Retype the opening lines of the listing below, ending with the line that contains "Select 016 - Regime Especial de Tributação", and leave out any pictures.

[Given data — start]

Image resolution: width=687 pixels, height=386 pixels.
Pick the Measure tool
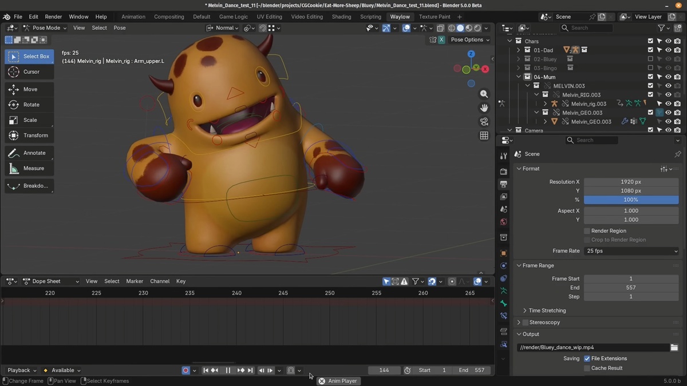(29, 168)
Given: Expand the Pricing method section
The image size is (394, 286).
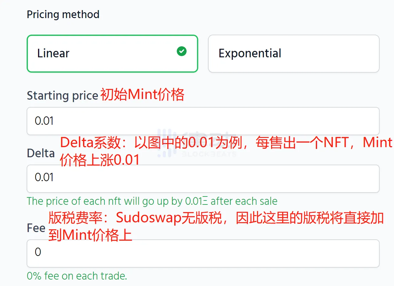Looking at the screenshot, I should click(63, 14).
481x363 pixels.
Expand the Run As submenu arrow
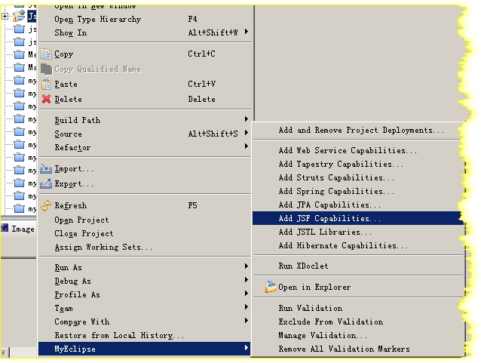point(247,266)
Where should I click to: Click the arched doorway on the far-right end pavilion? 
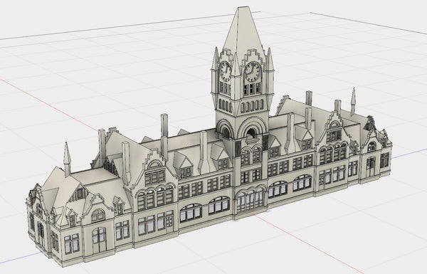371,166
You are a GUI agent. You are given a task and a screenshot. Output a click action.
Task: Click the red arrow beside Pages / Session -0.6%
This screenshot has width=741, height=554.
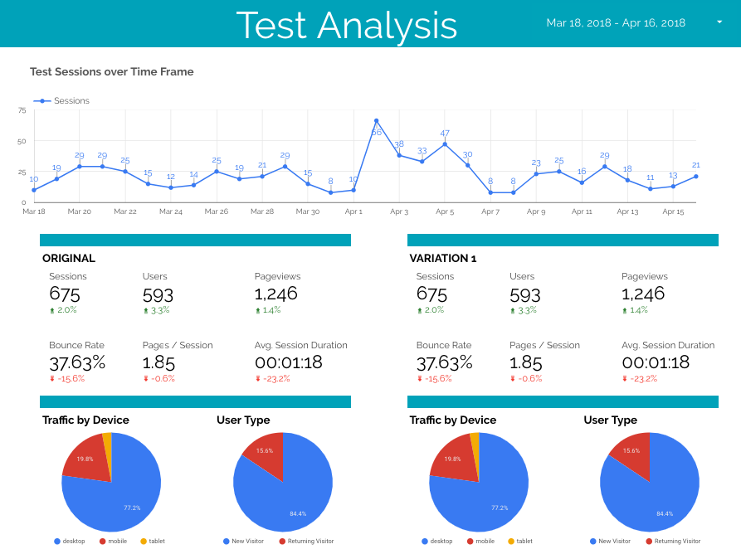tap(144, 379)
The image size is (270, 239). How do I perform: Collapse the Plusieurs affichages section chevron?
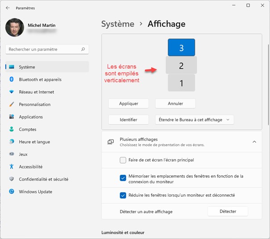pos(254,142)
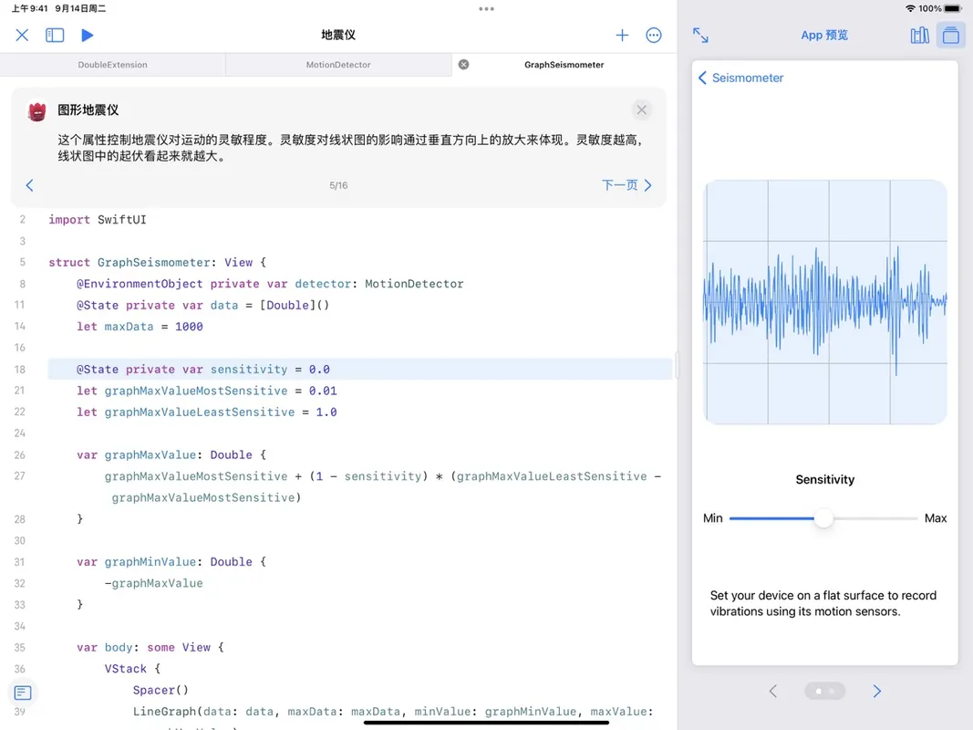Screen dimensions: 973x730
Task: Click the Sensitivity slider thumb
Action: click(823, 518)
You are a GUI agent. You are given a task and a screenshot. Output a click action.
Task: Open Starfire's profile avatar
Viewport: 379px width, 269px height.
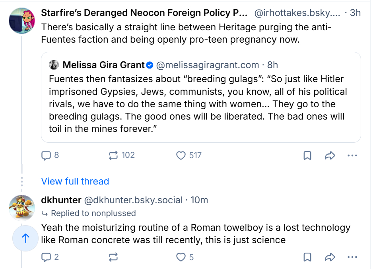[21, 21]
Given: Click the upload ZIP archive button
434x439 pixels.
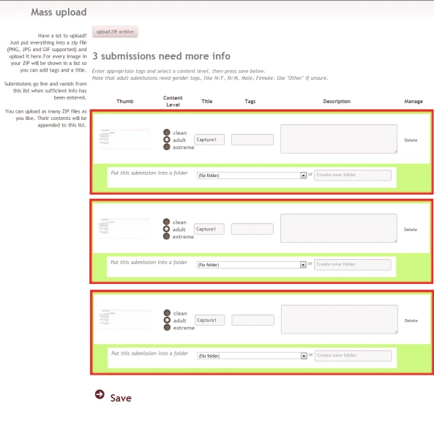Looking at the screenshot, I should pyautogui.click(x=115, y=31).
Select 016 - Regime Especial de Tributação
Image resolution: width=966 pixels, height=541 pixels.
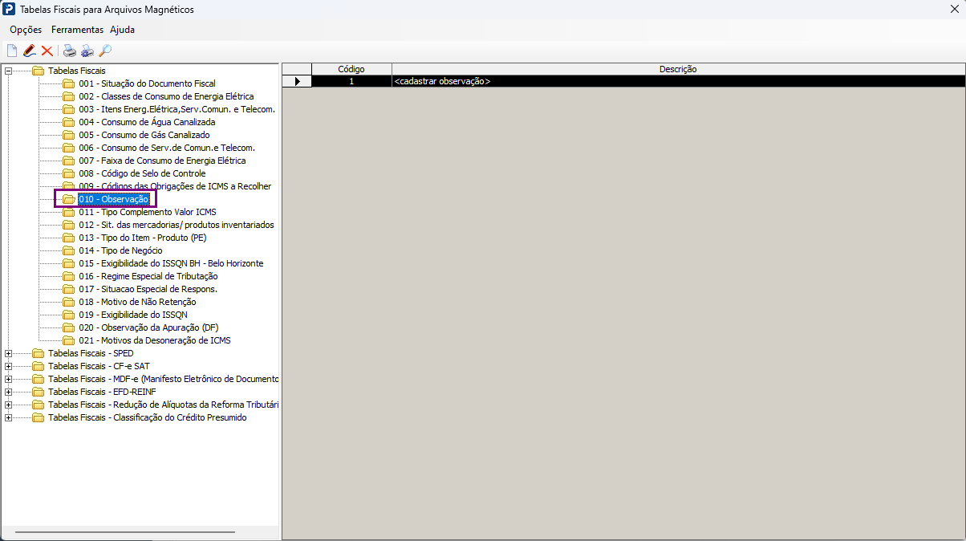(148, 276)

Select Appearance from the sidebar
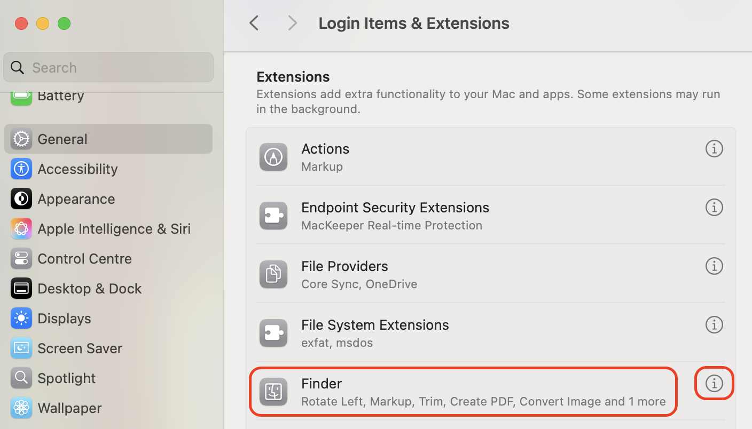[x=76, y=198]
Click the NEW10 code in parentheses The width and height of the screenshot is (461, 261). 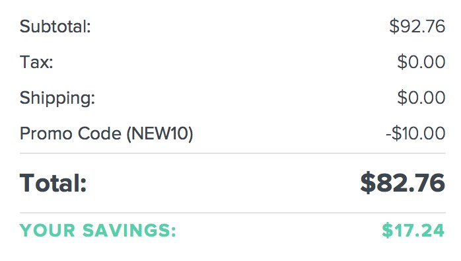(160, 133)
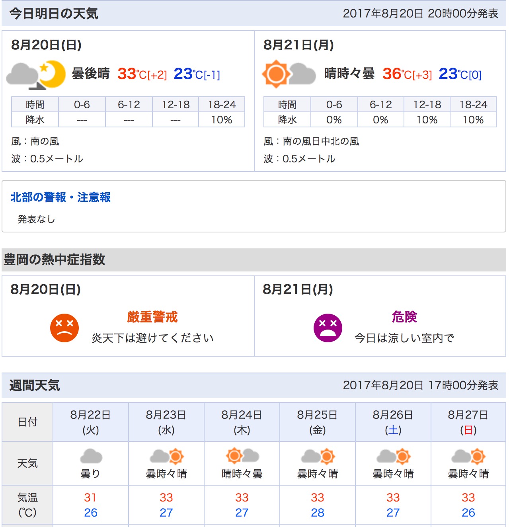Viewport: 511px width, 527px height.
Task: Click the weather icon for 8月27日 (日)
Action: (x=468, y=456)
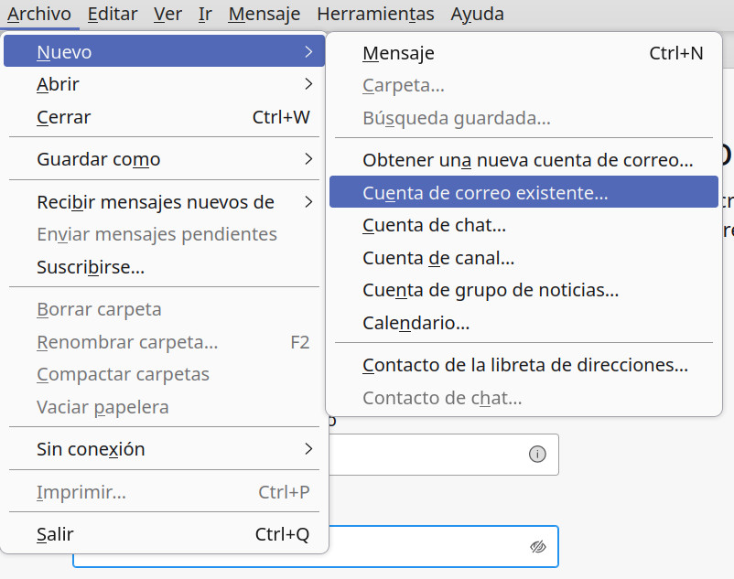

[Given data — finish]

Your response
Image resolution: width=687 pixels, height=386 pixels.
Pick the Measure tool
(29, 168)
Given: Expand the Pricing method section
The image size is (394, 286).
Looking at the screenshot, I should click(63, 14).
481x363 pixels.
Expand the Run As submenu arrow
point(247,266)
Where should I click to: Click the arched doorway on the far-right end pavilion? 
371,166
You are a GUI agent. You are given a task and a screenshot. Output a click action.
Task: Click the red arrow beside Pages / Session -0.6%
This screenshot has width=741, height=554.
tap(144, 379)
The image size is (270, 239). How do I perform: Collapse the Plusieurs affichages section chevron?
pos(254,142)
Screen dimensions: 973x730
Task: Click the Sensitivity slider thumb
Action: click(823, 518)
You are a GUI agent. You are given a task and a screenshot. Output a click action.
Task: Open Starfire's profile avatar
Viewport: 379px width, 269px height.
[21, 21]
Given: Click the upload ZIP archive button
434x439 pixels.
Looking at the screenshot, I should pyautogui.click(x=115, y=31).
Select 016 - Regime Especial de Tributação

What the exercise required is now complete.